Revised definition of commands/environments

From the readme for finl_parse, some thoughts on how commands and environments are defined.

Input text

Input text is assumed to be in NFD normalized format.


You indicate a command with \ followed by either a named command or a command symbol.

Named commands consist of one or more letters. Letters are defined to include all characters in the categories letter, non-spacing mark and combining mark. Inside user-defined macros only, _ can be considered as part of a named comand

A command symbol is a single non-letter. A single non-letter is defined to include symbols which may be represented by multiple code points but a single output grapheme, For example, the symbol 🇨🇦 is actually represented by the input sequence U+1F1E8, U+1F1E6. Since this is generally invisible to the user, it’s most ergonomic to handle these sequences as if they were a single code point.

A command may have zero or more parameters.


Each parameter has a format and a type

Parameter formats

Parameters are one of the following formats:

  • * an optional star indicating some alternate behavior for a command. (Corresponding to xparse s)
  • optional arguments delimited with [] (corresponding to xparse o/O)
  • required arguments consisting either of a single token or multiple tokens delimited with {} (corresponding to xparse m)
  • required arguments with mandatory braces
  • arbitrary required argument where either the delimiters are {} or will be delimited by the first non-space character after the command and the next occurrence of that character. This argument may not be broken across lines. (corresponding to xparse v)

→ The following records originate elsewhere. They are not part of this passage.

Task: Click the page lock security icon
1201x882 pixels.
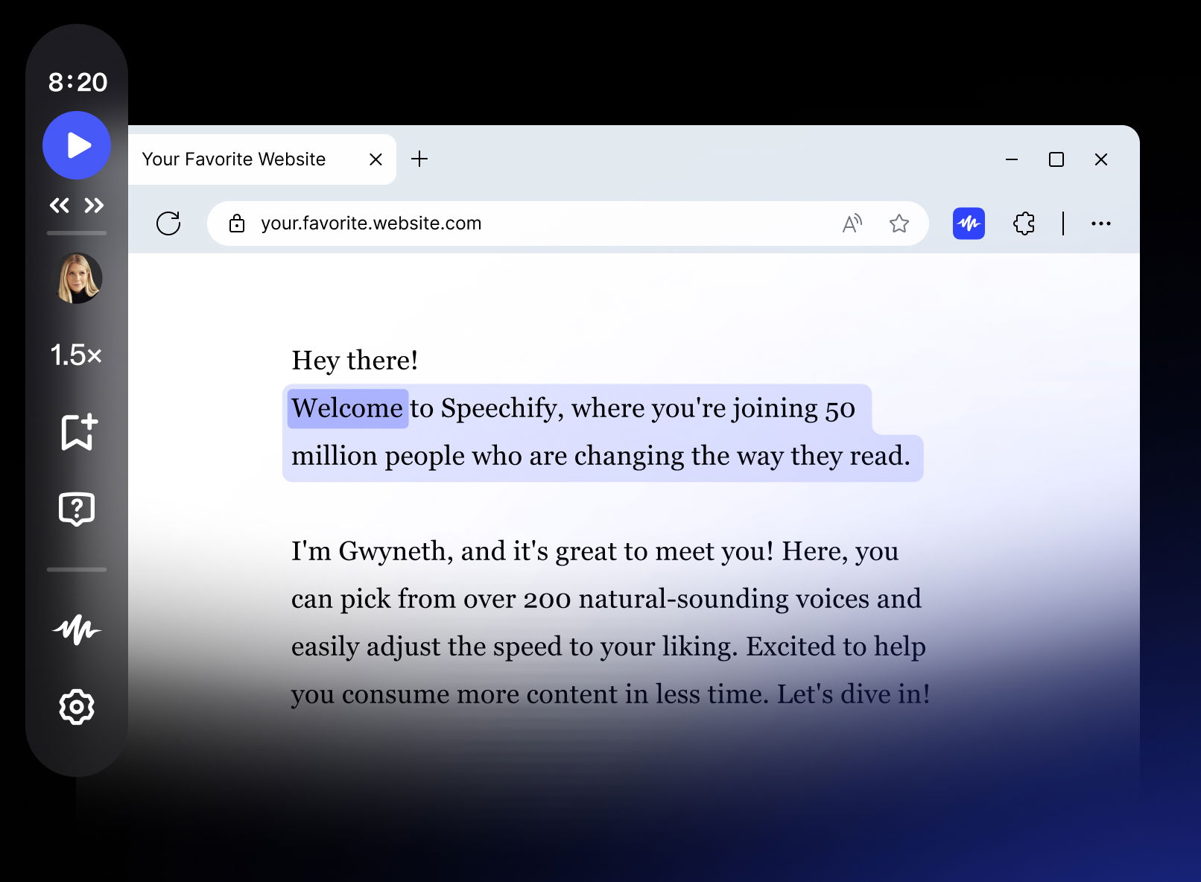Action: pos(236,223)

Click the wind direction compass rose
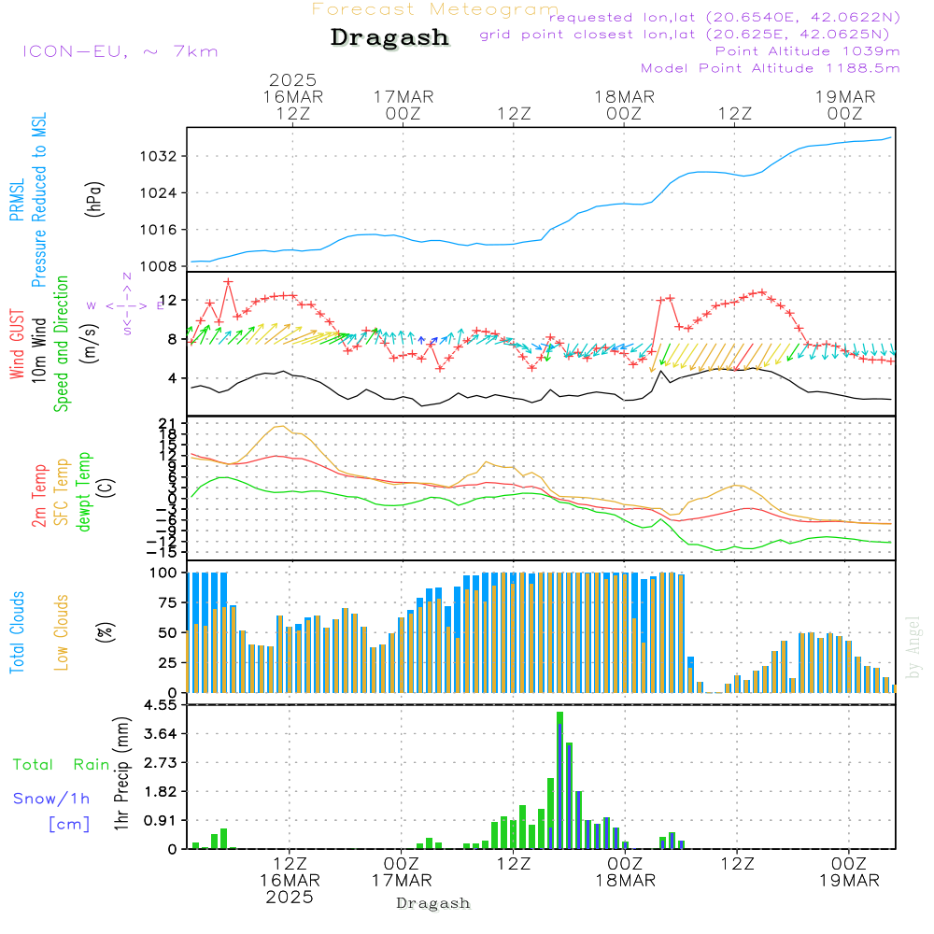126,304
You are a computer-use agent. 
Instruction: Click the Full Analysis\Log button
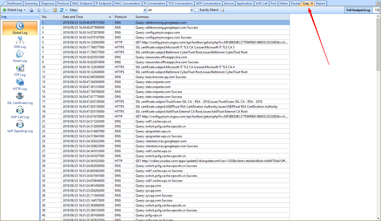358,10
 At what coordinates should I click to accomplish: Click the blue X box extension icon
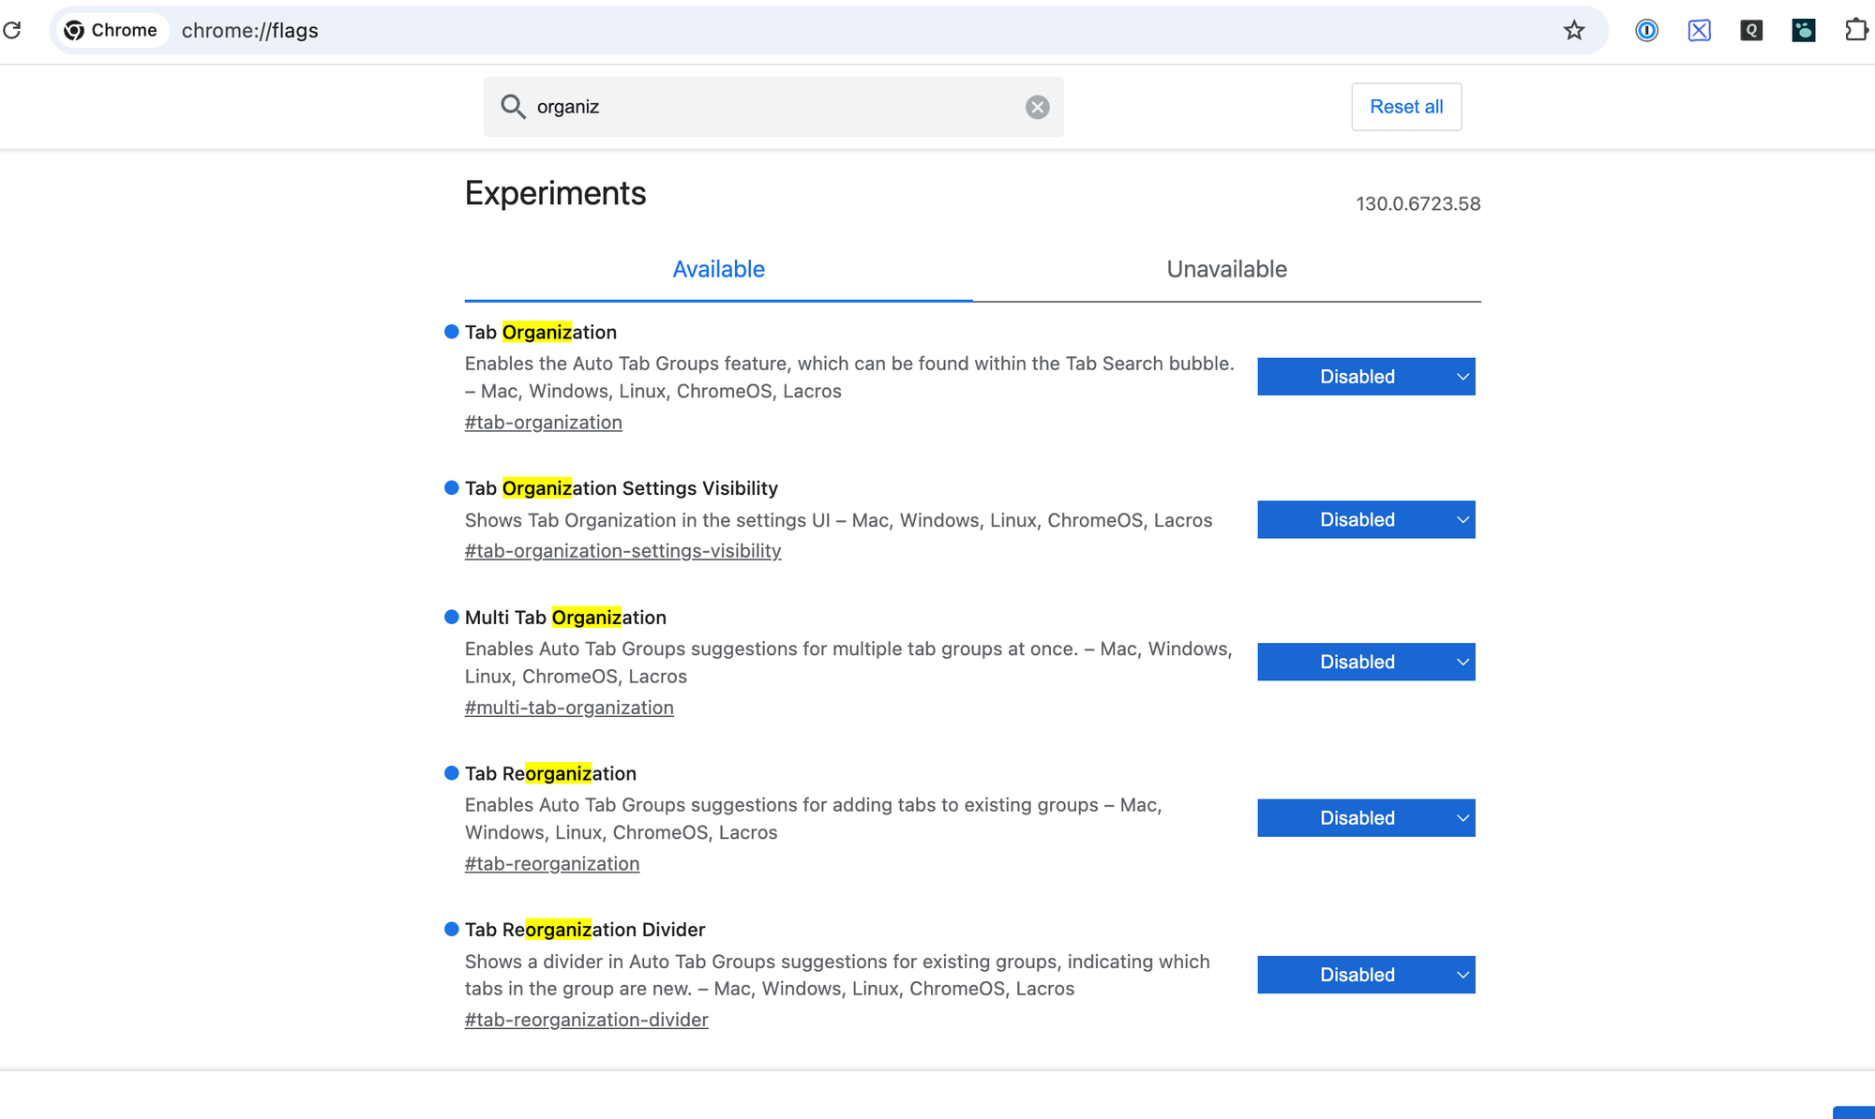(x=1699, y=30)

Possible future enhancements:

  • optional argument indicating style override delimited with <>
  • something akin to the xparse r/R type but allowing arbitrary delimiters (for dealing with TeX-style argument handling)
  • something akin to the xparse d/D type but allowing arbitrary delimiters to an optional argument (I probably won’t do this one)
  • something akin to the xparse e/E embellishment mechanism.

Parameter types

Parameters can have one of the following types:

  • parsed tokens. The passed argument will be parsed and passed to the command implementer as a list of tokens
  • verbatim text. The passed argument will be treated as verbatim and passed to the command implementer without further processing. Depending on the delimiter style, it may require braces or brackets to be balanced within the argument, e.g., if an optional argument is treated as verbatim text, the user cannot do something like

    \foo[ [ ] 

    I’m undecided as to whether to allow any sort of workaround for this, like


    or just not allow that use case at all.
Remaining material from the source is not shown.